■ Exercise goal: Among the records below, how many lines contain "computer"? State the number and nothing more.

■ Working data:
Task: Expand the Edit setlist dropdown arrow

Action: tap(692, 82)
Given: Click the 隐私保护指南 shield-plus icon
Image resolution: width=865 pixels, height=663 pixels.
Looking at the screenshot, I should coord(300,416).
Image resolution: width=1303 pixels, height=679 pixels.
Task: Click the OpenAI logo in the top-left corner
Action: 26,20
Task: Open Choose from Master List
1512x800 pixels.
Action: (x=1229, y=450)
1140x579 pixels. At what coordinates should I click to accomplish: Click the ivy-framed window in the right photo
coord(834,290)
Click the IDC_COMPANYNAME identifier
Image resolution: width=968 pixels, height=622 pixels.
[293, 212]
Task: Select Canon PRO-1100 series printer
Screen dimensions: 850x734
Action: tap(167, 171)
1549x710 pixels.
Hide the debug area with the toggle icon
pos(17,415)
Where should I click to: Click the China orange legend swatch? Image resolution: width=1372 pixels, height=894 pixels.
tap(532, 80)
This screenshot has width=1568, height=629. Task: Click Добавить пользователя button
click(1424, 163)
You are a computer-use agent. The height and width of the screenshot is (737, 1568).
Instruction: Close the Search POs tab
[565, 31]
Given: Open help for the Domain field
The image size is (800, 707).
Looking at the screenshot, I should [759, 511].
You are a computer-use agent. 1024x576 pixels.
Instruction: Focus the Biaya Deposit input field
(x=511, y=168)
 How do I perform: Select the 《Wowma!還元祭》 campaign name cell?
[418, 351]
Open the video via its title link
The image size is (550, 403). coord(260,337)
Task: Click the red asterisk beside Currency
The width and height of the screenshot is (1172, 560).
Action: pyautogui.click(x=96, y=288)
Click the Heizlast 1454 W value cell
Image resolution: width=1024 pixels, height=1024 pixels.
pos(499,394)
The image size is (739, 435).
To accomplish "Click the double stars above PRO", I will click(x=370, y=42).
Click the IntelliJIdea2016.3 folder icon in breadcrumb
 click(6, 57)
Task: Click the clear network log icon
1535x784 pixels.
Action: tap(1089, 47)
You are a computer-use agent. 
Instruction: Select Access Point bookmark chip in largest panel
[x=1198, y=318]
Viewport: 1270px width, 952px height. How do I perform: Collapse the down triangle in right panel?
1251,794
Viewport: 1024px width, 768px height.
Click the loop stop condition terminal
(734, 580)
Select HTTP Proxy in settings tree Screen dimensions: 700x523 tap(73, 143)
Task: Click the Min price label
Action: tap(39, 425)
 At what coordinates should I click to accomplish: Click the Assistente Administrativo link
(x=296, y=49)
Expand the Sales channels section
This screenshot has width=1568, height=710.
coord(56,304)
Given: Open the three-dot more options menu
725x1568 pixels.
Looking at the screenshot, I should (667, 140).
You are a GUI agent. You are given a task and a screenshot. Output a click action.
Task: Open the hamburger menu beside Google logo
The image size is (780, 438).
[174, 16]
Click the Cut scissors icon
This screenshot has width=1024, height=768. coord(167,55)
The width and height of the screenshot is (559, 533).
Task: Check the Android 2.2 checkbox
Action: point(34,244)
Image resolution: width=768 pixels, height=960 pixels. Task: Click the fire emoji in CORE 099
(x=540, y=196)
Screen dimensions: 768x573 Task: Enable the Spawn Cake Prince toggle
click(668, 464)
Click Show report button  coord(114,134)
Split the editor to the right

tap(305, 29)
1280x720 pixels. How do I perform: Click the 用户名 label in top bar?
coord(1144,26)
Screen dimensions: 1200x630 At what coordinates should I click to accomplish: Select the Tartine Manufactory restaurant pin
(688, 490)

■ Expected answer: 3